The proposed increase affects residents on and off campus equally when they choose to eat at a restaurant or buy a ticket to a movie or concert. The tax would not affect university and high school ticket sales.

SA members are concerned because the tax would add approximately $6.66 to a semester meal plan, which students living in the residence halls must buy. Total tax revenue from SDSU meal plans would be about $36,000 per semester.

For an on-campus student’s budget, the meal plan replaces buying food at a grocery store, Ben Solomon, SA vice-president, told the City Council Monday night. Students don’t have a choice, he said.

“The Student Union is their living room and that is their home cooked meal,” Solomon said.

City officials say Brookings needs the estimated $260,000 per year from the proposed tax to effectively compete with nearby cities to host special events. State law says the money has to be used to promote the city.

Negotiations between the SA and the city council once included the possibility of a written agreement in which the university would get the tax money from student meal plans.

SA Senators Kelly Bosma, Mike Whitford and Eric Erickson said they are upset because this possibility is no longer an option.

City Manager Michael Williams said last month that the city doles out money in an annual process, not in specific agreements with the groups it funds. However, he was not against SDSU receiving some money.

No policy has been approved for how the “Third B” tax revenue would be given out. At Monday’s meeting, council members discussed one proposal from Williams.

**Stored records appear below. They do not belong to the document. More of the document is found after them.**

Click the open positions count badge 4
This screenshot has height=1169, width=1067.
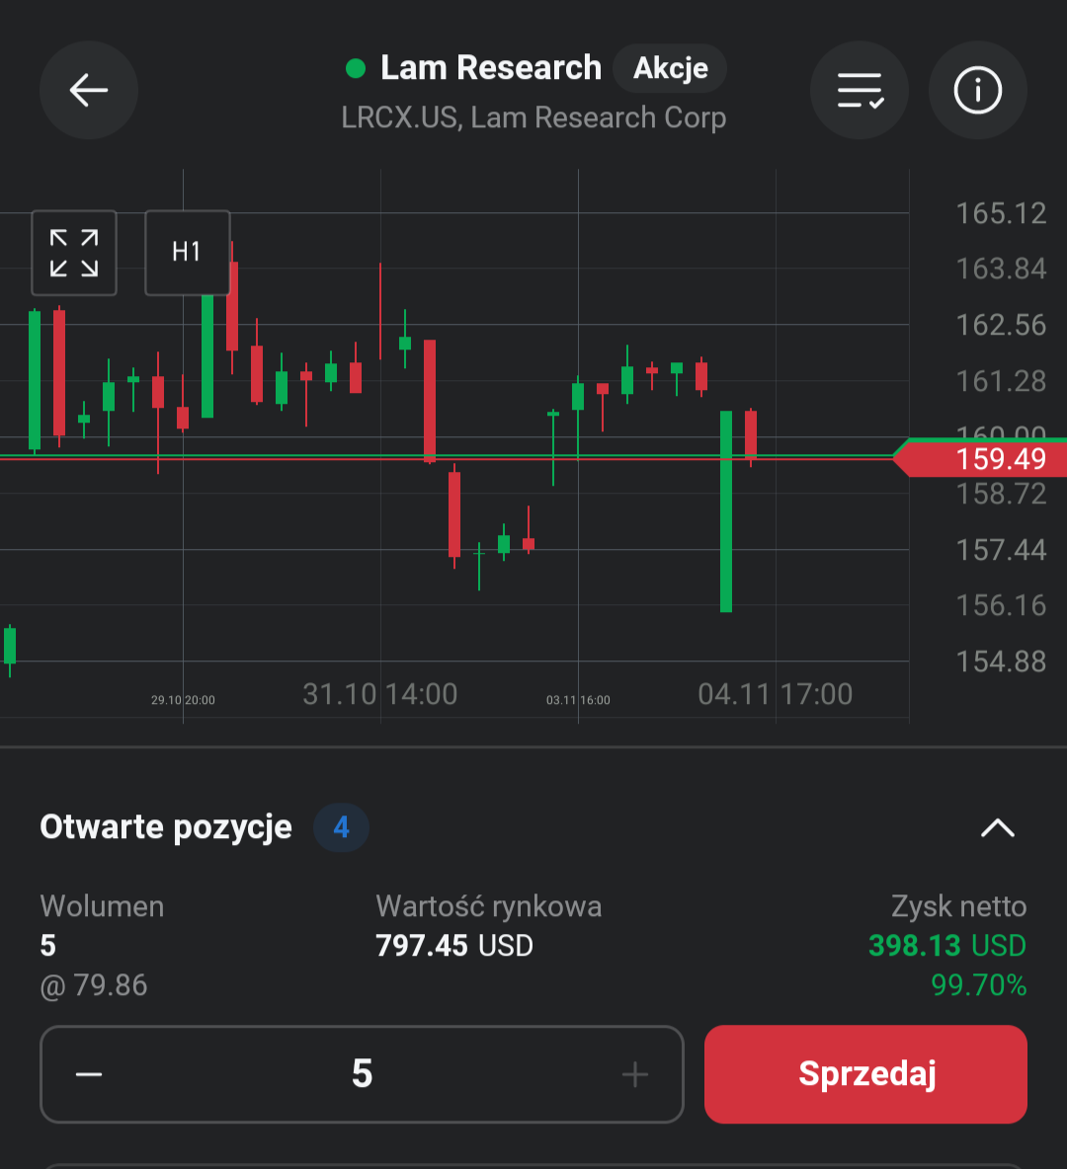coord(341,827)
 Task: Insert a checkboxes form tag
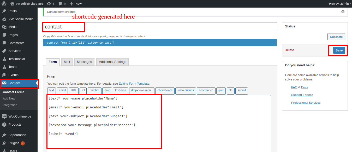(165, 90)
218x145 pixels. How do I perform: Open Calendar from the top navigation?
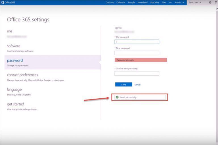(x=121, y=2)
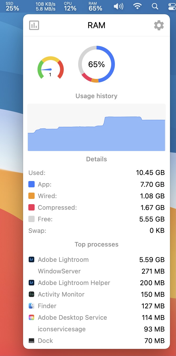
Task: Click the Adobe Lightroom process icon
Action: (x=31, y=260)
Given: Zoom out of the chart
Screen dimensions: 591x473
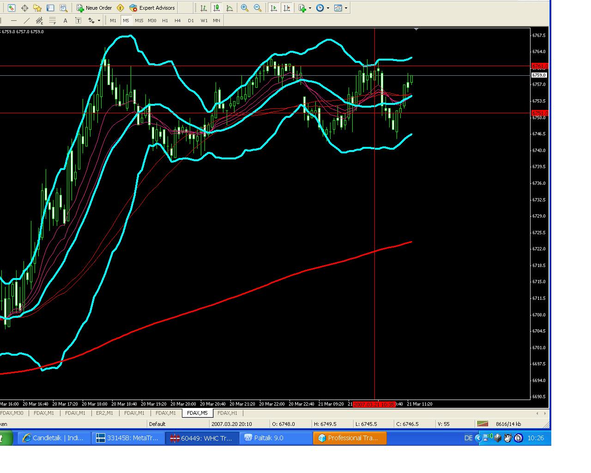Looking at the screenshot, I should pos(258,8).
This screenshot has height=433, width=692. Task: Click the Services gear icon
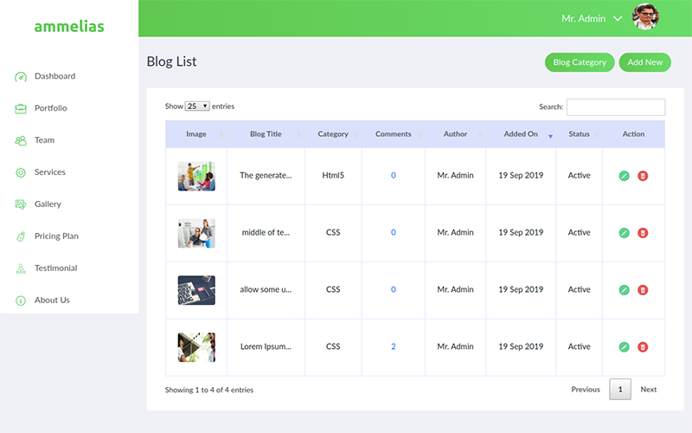pyautogui.click(x=21, y=172)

Under his plan, the Brookings Convention Visitor’s Bureau would receive the bulk of the money and establish guidelines for how to qualify for receiving funds to promote an event. SDSU groups could apply just like other Brookings groups.

Members of the SA explained the “myths” of their opposition to the proposed tax increase.

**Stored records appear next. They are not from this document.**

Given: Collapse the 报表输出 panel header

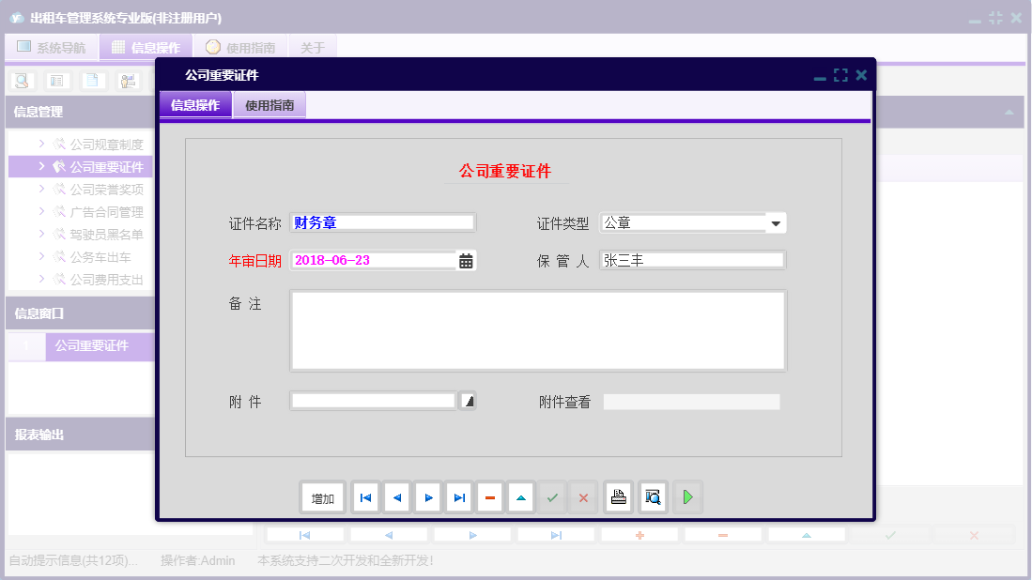Looking at the screenshot, I should click(38, 434).
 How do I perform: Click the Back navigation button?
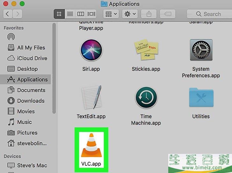tap(8, 14)
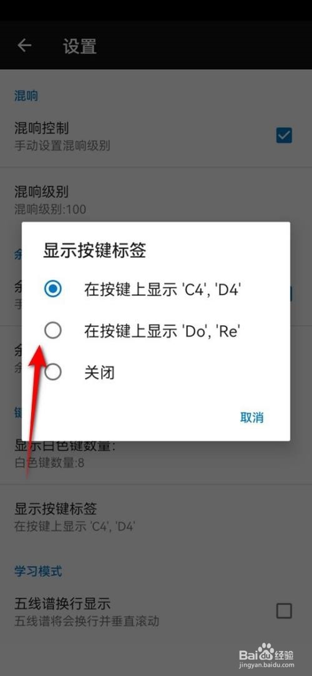This screenshot has width=312, height=676.
Task: Tap the 关闭 option label
Action: [99, 372]
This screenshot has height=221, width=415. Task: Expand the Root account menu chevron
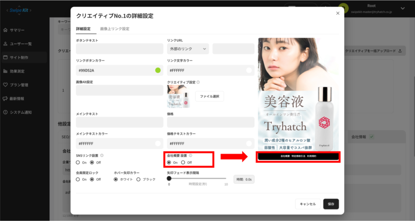tap(402, 8)

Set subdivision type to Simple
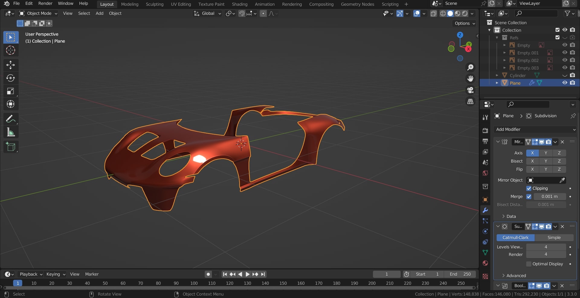[554, 238]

There has been confusion on campus about SA supporting the tax in order to get “kickback” money. SA members say this is not true.

Erickson, chairman of the SA’s Third B Committee, said SA originally told the Council it wouldn’t actively oppose the tax, as long as the meal plan tax money came back to SDSU through President Peggy Miller and SA.

But with negotiations off, senators are trying to rally students to vote against the tax. Erickson said about 100 students registered to vote at the SA office last week.

He encouraged students to register to vote in Brookings county.

“The stuff here is more important than the stuff going on at home that you’re only there a couple of months for,” Erickson said.

SA’s main concern is protecting the students, senators say, which has always been their motivation.

Erickson said SA opposes the tax on meal plans, not necessarily on taxing a meal at Burger King, for example.

City Council member Keri Weems defended the tax.

A new tax isn’t always the best solution, she said, but Brookings needs money to compete with nearby cities like Watertown and Sioux Falls. And since all other South Dakota cities charge the prepared foods tax, Brookings can’t compete on the same level without doing the same. She supports the tax as the only option.

“I think in the long run what we’re going to see returned is far more than what it’s going to do to my pocketbook,” Weems said.

She said all Brookings residents would pay the tax not just students.

Senators said part of their frustration over the “Third B” stems from their relationship with some council members.

“Keri Weems has been just terrible as far as working with us,” Erickson said. He said she treated senators like they were greedy for wanting money to come back to SDSU.

Weems said this was an unfair statement. “I certainly have never said nor would I ever say that the students are greedy,” she said.

Weems doesn’t see the SA and the City Council as opposing sides.

“That’s what people want to make it is a side issue,” she said.

Junior Charley Martinson, a new senator, said SDSU and the City Council should be helping each other.

“It’s a give-give situation,” he said. “And no one’s giving.”

The groups share Brookings, he said.

“The city of Brookings should calm down and propose a plan to show that they’re going to support us,” he said. “We could be more understanding to Brookings’ needs, too.”

At Monday night’s City Council meeting, member Doris Roden said the tax ordinance should specifically state that money from meal plans will be given back to SDSU.

Some council members were concerned that giving revenue back to SDSU from the meal plan tax would set a bad precedent.

Council Member Scott Munsterman said senior citizens eat out frequently, so they might want a break someday, too.

“I feel like we may be going down the wrong road here,” he said.

No action was taken on a revenue spending policy Monday night.

If voters approve the tax increase April 30, SA senators want to propose a bill for next year’s state Legislature that would exempt universities from the tax.